Three things struck me upon reading the article. First, it seemed like Currin would bring up the old question of what separates pornography from art. I would have expected the artist or the author of the article to claim that, no, this art was not pornography. However, this doesn’t happen. Tomkins frequently calls Currin’s work pornographic, but pornographic no longer seems like a dirty word the way he uses it.

Second, I was struck by what Currin’s wife said of when he first met her: “For a while, being with John was hard for me, because he sees women as different beings, some kind of embodiment of creativity, of life and beauty, all these strange emotions. The male-female issue is a constant battle for John and me.” Notably absent from the list of what women are was “a human being possessing dignity.”

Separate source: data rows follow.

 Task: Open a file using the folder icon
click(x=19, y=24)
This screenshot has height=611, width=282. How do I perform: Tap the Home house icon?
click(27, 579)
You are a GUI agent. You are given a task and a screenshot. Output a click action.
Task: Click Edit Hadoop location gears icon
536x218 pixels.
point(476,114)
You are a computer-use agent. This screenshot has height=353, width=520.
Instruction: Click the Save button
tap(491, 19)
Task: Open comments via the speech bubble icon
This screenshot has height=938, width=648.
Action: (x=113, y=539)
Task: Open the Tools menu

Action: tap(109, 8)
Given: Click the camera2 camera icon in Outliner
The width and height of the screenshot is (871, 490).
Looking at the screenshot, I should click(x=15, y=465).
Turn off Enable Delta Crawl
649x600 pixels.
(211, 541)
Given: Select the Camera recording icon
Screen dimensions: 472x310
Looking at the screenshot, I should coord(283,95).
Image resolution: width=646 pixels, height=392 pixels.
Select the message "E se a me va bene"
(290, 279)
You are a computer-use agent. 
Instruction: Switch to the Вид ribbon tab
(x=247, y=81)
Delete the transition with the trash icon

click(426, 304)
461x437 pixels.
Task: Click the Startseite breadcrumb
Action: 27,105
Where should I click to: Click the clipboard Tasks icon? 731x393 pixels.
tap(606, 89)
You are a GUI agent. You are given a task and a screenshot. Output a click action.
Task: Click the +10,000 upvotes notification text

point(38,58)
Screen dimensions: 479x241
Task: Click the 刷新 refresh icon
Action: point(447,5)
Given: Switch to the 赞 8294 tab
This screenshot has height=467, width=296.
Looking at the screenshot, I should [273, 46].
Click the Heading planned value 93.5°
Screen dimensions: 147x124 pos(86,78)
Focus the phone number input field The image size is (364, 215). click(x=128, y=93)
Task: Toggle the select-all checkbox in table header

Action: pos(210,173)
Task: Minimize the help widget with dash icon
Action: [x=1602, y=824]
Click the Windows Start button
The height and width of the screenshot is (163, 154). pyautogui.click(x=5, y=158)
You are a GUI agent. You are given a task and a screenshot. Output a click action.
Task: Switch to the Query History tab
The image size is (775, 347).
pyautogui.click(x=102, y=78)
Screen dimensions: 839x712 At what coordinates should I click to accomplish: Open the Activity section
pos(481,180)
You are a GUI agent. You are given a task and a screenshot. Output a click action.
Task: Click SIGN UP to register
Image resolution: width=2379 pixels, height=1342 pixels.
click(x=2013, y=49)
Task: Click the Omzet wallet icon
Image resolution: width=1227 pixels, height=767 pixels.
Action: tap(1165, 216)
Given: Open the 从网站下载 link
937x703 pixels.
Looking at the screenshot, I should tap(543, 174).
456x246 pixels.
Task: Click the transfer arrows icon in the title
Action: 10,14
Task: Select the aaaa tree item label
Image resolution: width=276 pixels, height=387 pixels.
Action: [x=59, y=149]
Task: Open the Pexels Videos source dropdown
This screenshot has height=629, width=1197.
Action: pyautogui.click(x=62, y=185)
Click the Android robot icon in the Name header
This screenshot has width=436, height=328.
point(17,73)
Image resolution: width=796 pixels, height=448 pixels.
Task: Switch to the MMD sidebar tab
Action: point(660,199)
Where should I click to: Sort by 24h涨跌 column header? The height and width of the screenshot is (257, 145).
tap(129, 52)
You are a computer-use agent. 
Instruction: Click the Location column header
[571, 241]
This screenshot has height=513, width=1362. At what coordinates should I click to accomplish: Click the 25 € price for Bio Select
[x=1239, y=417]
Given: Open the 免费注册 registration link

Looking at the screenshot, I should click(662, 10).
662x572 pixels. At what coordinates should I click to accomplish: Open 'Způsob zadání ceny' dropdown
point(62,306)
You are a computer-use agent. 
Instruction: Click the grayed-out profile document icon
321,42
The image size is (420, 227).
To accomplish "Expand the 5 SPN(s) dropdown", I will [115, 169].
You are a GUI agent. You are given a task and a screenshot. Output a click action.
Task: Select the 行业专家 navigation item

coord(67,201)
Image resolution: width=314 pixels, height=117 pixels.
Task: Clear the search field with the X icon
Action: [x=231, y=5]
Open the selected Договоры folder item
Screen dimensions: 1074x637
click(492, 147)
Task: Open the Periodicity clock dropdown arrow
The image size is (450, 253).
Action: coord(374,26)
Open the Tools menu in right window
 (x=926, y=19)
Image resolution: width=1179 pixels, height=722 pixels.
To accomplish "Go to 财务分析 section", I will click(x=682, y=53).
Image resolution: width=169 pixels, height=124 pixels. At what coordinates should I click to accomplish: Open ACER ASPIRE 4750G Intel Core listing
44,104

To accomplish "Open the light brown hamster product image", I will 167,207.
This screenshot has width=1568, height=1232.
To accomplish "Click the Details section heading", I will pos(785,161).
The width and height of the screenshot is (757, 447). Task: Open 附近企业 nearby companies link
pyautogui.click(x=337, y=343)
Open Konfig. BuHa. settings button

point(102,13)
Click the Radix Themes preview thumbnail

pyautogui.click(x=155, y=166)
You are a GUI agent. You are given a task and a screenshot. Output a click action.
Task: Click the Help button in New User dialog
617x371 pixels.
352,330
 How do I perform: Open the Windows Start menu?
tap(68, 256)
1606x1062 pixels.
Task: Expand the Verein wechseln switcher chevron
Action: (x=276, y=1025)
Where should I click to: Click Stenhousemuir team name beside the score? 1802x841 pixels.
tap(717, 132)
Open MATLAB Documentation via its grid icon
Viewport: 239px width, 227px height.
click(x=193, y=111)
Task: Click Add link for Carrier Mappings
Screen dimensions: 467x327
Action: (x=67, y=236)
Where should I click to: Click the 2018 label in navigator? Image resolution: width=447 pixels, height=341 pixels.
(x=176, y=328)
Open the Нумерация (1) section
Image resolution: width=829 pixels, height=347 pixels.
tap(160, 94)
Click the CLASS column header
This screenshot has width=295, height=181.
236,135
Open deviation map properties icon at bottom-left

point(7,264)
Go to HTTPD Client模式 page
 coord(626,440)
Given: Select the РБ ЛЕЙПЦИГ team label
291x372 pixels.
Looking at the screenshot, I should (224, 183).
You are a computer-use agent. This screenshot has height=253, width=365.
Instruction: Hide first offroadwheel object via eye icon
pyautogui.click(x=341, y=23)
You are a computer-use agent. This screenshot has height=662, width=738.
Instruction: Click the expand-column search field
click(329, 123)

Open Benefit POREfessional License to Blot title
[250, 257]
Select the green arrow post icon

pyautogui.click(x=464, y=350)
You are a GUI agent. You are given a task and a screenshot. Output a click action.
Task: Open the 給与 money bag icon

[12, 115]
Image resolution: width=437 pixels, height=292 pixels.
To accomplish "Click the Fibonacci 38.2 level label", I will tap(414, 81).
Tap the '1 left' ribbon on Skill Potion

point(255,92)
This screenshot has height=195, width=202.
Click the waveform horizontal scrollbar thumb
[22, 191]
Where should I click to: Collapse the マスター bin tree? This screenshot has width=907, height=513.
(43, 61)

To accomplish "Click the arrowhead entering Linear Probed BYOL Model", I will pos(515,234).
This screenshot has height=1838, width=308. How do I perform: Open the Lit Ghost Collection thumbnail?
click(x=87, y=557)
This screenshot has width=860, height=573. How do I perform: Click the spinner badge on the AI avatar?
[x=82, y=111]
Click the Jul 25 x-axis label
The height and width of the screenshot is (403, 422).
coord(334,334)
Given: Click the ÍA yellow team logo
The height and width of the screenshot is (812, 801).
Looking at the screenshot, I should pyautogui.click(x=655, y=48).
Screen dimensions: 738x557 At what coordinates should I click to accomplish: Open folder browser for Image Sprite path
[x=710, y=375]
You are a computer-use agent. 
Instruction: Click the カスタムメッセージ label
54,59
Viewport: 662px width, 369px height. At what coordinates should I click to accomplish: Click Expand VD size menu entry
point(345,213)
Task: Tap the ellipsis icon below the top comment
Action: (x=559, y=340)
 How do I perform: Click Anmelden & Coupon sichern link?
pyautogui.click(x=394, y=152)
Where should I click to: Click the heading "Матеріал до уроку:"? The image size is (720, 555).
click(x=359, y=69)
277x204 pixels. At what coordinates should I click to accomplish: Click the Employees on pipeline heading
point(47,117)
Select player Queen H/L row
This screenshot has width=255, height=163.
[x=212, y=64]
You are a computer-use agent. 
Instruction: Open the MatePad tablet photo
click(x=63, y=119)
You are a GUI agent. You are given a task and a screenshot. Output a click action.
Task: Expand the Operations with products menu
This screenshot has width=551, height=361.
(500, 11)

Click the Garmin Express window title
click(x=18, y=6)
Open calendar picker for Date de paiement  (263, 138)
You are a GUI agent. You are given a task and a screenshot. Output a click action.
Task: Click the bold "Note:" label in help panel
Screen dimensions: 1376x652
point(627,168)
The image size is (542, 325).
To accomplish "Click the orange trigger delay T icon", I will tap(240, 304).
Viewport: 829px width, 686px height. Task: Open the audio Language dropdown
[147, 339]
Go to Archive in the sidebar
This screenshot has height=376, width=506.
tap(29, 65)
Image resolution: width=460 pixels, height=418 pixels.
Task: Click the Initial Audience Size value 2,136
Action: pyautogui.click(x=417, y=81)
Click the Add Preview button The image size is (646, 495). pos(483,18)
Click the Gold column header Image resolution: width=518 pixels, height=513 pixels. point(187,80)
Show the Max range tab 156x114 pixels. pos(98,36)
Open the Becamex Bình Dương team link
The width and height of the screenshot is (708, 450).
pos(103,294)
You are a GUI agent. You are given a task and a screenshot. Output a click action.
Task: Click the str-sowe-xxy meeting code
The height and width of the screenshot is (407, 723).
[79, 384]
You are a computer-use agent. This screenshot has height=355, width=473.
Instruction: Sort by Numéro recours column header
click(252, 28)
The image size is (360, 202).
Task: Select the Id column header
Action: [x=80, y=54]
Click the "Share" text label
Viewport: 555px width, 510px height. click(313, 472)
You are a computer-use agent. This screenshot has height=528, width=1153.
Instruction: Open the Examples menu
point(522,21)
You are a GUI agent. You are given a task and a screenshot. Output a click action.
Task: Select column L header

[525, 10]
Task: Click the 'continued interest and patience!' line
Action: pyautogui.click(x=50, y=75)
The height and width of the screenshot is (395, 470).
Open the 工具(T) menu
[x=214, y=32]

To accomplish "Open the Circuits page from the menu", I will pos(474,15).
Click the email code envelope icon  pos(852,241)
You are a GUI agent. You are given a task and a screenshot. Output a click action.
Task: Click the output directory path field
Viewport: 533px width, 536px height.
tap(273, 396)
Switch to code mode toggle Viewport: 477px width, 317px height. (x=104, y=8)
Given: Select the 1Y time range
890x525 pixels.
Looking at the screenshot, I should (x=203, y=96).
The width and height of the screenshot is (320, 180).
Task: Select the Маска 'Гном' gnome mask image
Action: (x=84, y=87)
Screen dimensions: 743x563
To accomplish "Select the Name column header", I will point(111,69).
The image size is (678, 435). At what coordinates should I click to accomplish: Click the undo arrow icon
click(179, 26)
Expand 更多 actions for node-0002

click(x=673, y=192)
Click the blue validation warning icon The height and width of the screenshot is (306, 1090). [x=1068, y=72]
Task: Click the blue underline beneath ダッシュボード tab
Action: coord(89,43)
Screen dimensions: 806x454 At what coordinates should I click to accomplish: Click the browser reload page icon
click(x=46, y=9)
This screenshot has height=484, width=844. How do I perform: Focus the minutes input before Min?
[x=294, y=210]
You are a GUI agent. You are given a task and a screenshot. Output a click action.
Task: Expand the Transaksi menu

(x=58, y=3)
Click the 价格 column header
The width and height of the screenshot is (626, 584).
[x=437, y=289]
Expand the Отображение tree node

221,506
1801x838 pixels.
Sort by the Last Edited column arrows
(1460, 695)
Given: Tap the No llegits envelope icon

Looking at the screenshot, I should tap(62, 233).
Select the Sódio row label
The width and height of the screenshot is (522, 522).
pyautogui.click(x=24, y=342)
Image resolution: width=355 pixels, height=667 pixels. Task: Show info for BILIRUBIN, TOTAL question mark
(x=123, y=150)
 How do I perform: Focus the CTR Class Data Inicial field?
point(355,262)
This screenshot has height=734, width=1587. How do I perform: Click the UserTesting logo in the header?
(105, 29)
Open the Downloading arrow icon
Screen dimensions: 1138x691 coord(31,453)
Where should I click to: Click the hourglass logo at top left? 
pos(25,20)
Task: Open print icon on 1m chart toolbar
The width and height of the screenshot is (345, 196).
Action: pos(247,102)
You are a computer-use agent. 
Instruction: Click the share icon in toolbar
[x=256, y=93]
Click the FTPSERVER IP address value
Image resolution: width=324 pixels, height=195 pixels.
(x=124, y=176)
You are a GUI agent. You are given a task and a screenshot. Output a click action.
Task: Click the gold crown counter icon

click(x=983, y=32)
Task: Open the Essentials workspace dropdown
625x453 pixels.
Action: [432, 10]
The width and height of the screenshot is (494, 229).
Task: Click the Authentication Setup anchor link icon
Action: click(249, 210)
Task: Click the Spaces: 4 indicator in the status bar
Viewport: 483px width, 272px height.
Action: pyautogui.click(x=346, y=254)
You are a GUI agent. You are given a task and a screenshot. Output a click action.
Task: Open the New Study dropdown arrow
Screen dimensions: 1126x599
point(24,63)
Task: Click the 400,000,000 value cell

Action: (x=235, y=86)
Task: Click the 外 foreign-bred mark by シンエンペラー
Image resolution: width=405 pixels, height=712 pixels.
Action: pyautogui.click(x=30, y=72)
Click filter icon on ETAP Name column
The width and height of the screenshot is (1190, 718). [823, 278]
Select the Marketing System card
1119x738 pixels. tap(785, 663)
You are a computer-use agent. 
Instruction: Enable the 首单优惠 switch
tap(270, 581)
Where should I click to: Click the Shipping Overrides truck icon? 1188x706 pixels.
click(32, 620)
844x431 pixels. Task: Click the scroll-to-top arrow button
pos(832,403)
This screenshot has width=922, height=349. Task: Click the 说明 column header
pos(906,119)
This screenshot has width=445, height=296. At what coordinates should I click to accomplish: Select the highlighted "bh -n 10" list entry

Third, was the why behind Currin’s unabashed pornography: Currin is fighting against the rise of violent Islamic fundamentalism. In short, Currin is fighting a culture war. He cites the riots over the Danish cartoons of Muhammad and the murder of the Dutch filmmaker Theo van Gogh, and says, “That’s when it occurred to me that we might lose this thing—not the Iraq war but the larger struggle.” Tomkins continues:

When I asked how this tied into his making pornographic paintings, Currin talked about low birth rates in Europe, and people having sex without having babies, and pornography as a kind of elegy to liberal culture, at which point I lost the thread. “I know how right wing this sounds,” I recall him saying, “but I was thinking how pornography could be a superstitious offering to the gods of a dying race.”

Pornography as the artistic first fruits—as a pinnacle of humanity—of modern culture. There is nothing more to say.